_TASK REQUIREMENTS:_ Every line of the material below in which "agent" shows up is to be located and copied.

Segment Start: INPUT DATA

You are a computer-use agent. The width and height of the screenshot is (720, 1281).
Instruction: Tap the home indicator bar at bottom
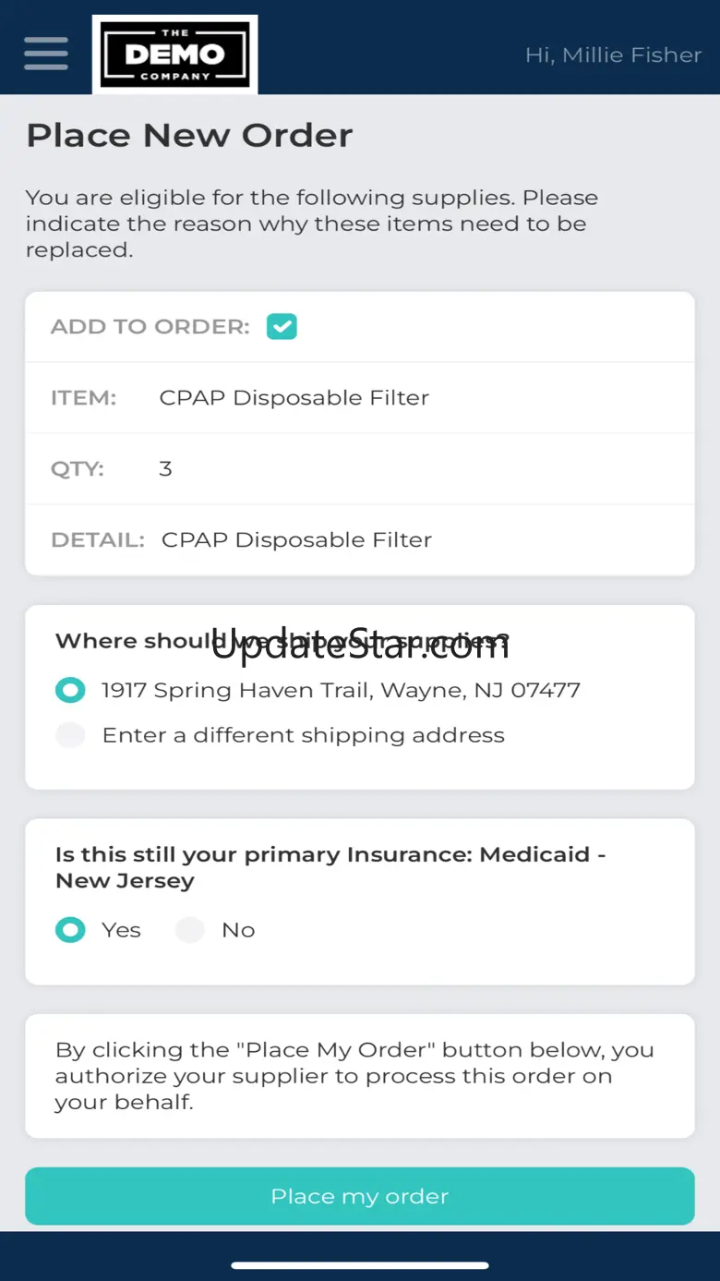coord(360,1265)
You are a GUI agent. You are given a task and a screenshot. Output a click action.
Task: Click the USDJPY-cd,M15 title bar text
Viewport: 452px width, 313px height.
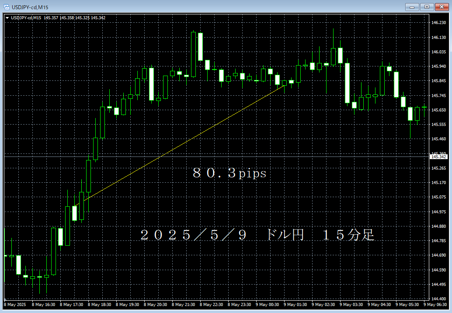[31, 7]
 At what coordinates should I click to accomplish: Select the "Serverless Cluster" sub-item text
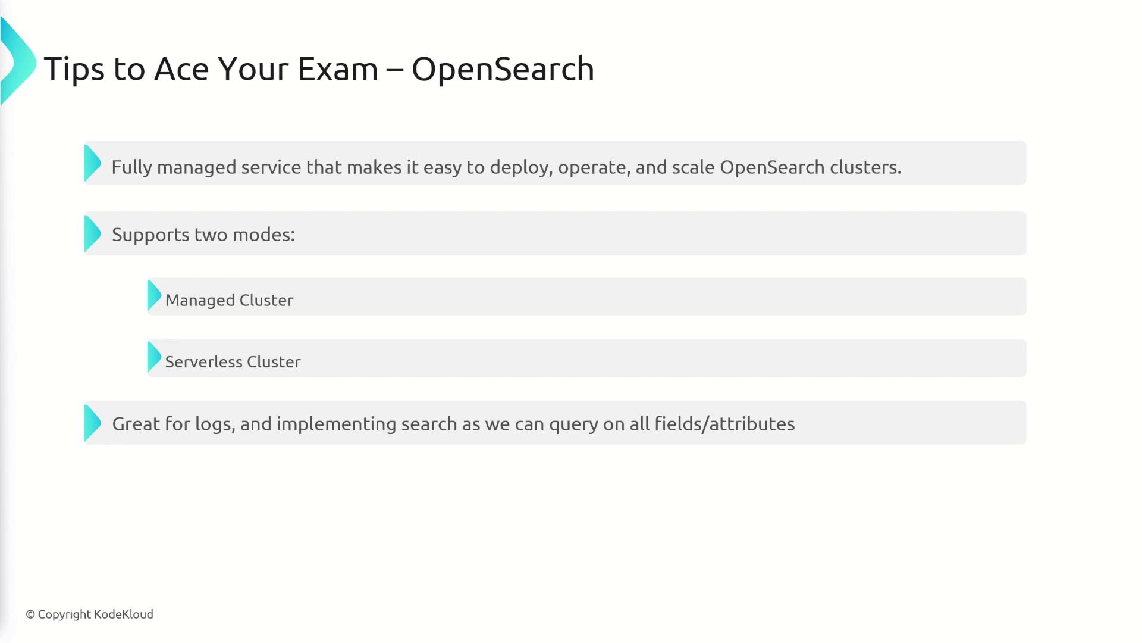click(x=233, y=362)
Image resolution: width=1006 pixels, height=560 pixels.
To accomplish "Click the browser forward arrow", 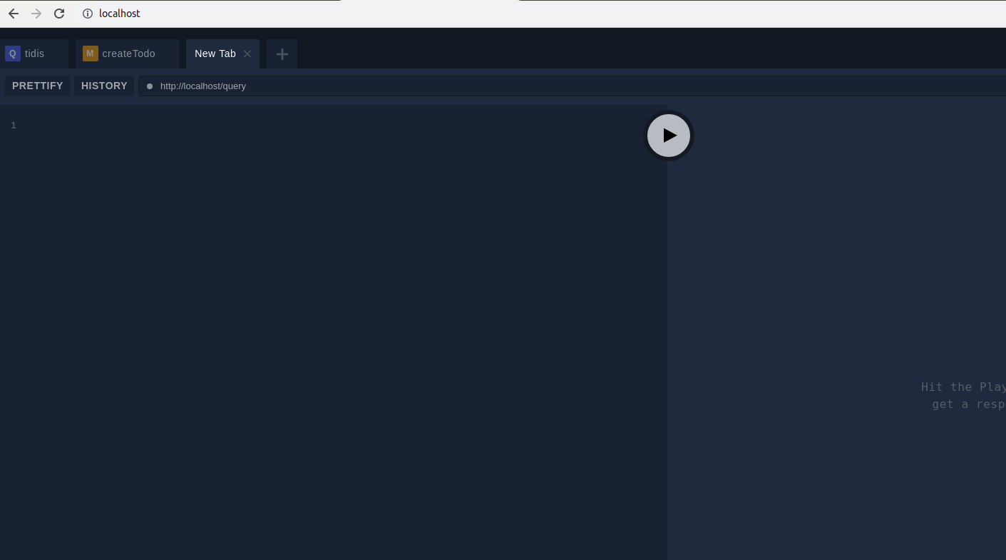I will tap(36, 13).

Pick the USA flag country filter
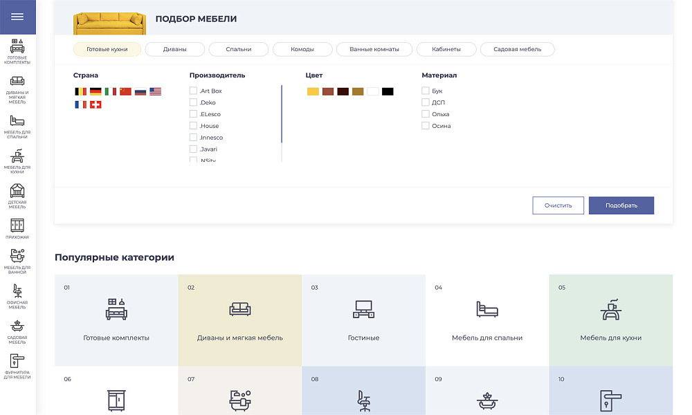tap(156, 91)
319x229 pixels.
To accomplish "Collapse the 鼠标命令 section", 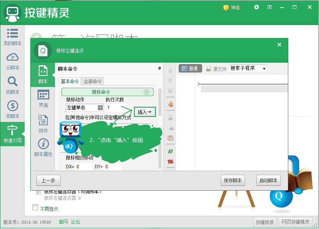I will (146, 92).
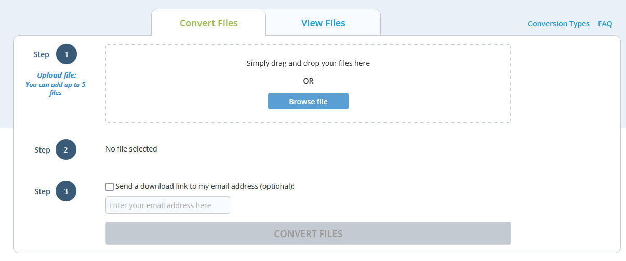The width and height of the screenshot is (626, 261).
Task: Click the Step 2 numbered circle
Action: coord(66,150)
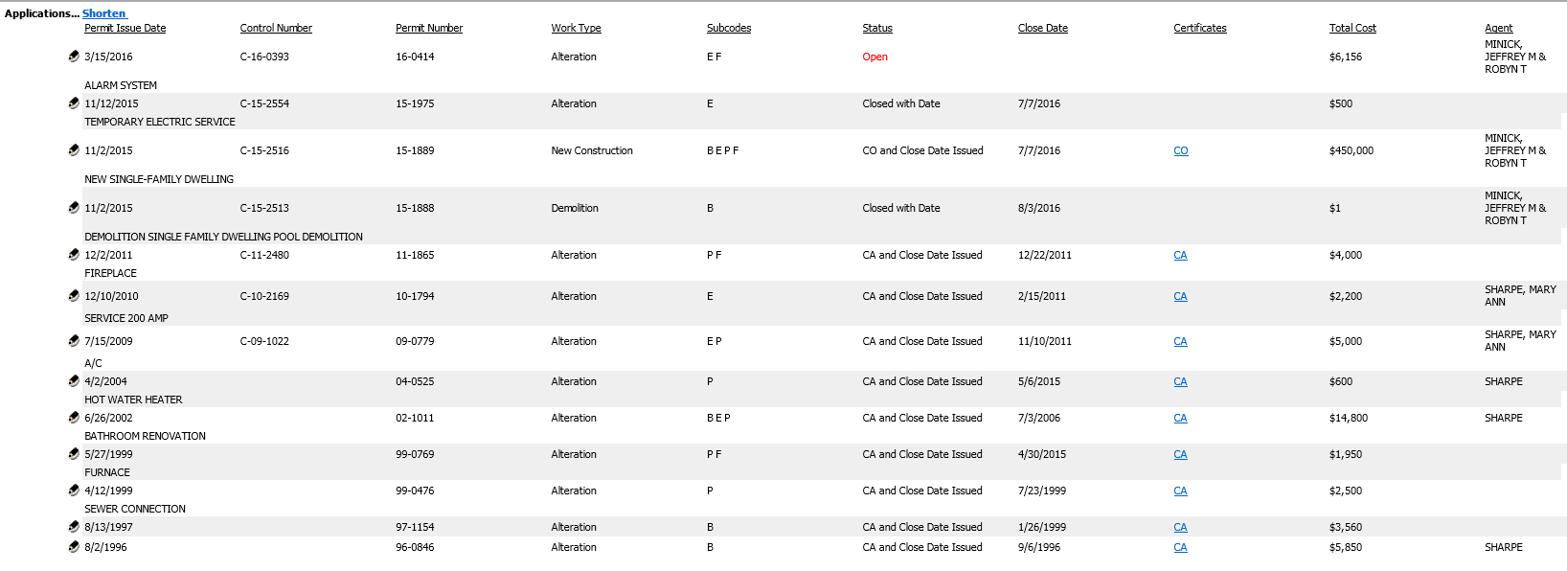Open edit icon for 12/10/2010 service permit
1567x571 pixels.
click(x=74, y=295)
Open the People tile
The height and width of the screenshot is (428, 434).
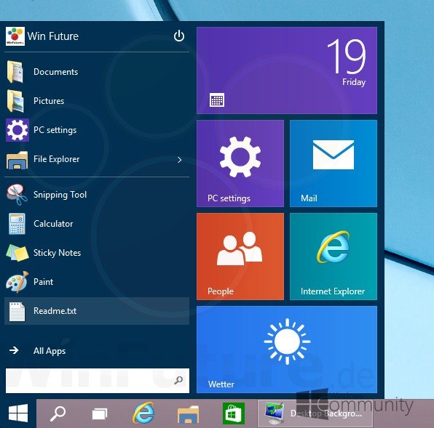click(x=240, y=257)
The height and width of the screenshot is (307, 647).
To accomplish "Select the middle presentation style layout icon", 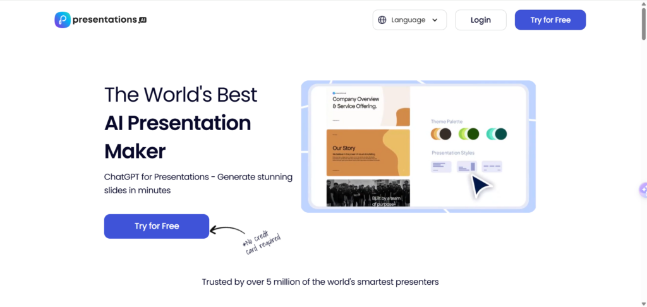I will point(466,167).
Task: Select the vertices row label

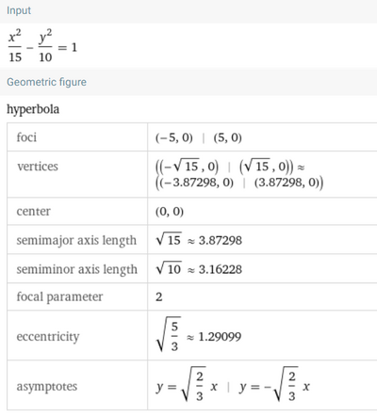Action: [38, 167]

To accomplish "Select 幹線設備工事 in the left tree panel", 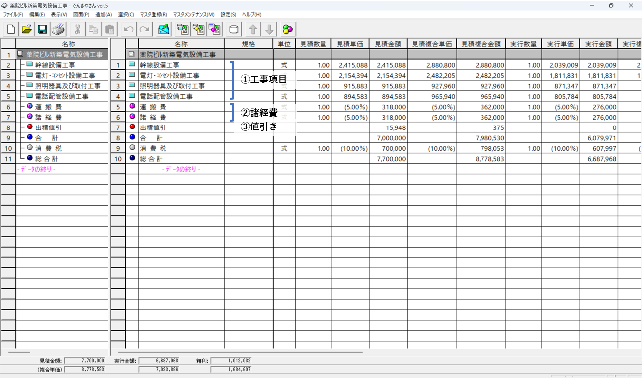I will click(x=55, y=65).
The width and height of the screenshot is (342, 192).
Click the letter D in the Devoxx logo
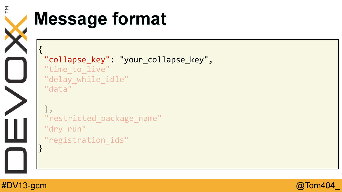(16, 160)
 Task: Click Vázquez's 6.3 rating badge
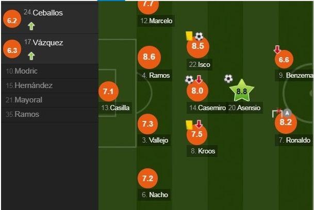tap(11, 49)
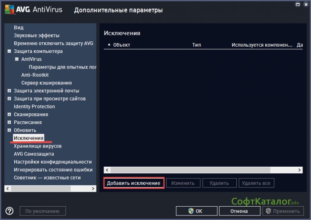
Task: Click the help question mark icon
Action: click(x=9, y=211)
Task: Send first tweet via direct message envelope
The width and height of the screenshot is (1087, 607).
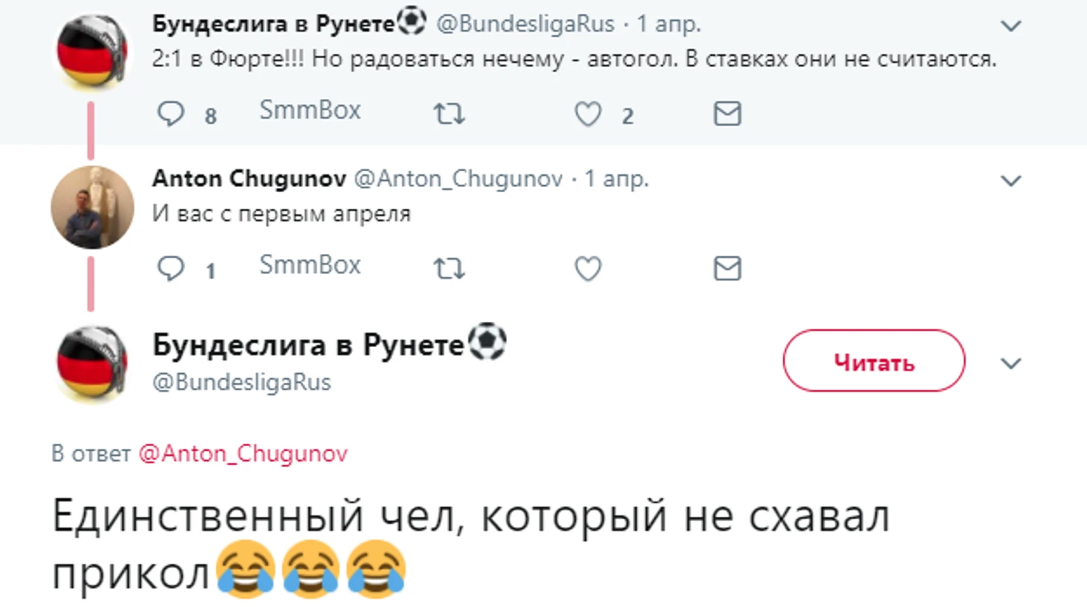Action: point(727,113)
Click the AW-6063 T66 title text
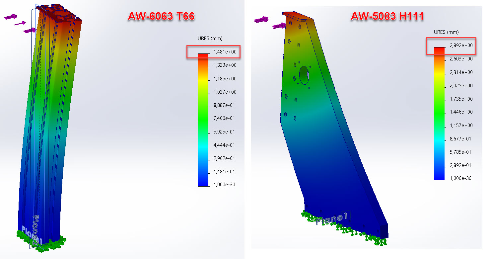The height and width of the screenshot is (259, 489). [x=161, y=16]
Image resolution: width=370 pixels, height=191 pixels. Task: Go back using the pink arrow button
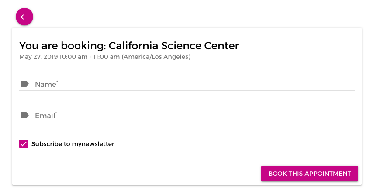[24, 17]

Segment End: INPUT DATA

_OUTPUT BELOW:_
You are a computer-use agent. The width and height of the screenshot is (720, 1281).
You are a GUI agent. You are given a task and a screenshot. Output a click action.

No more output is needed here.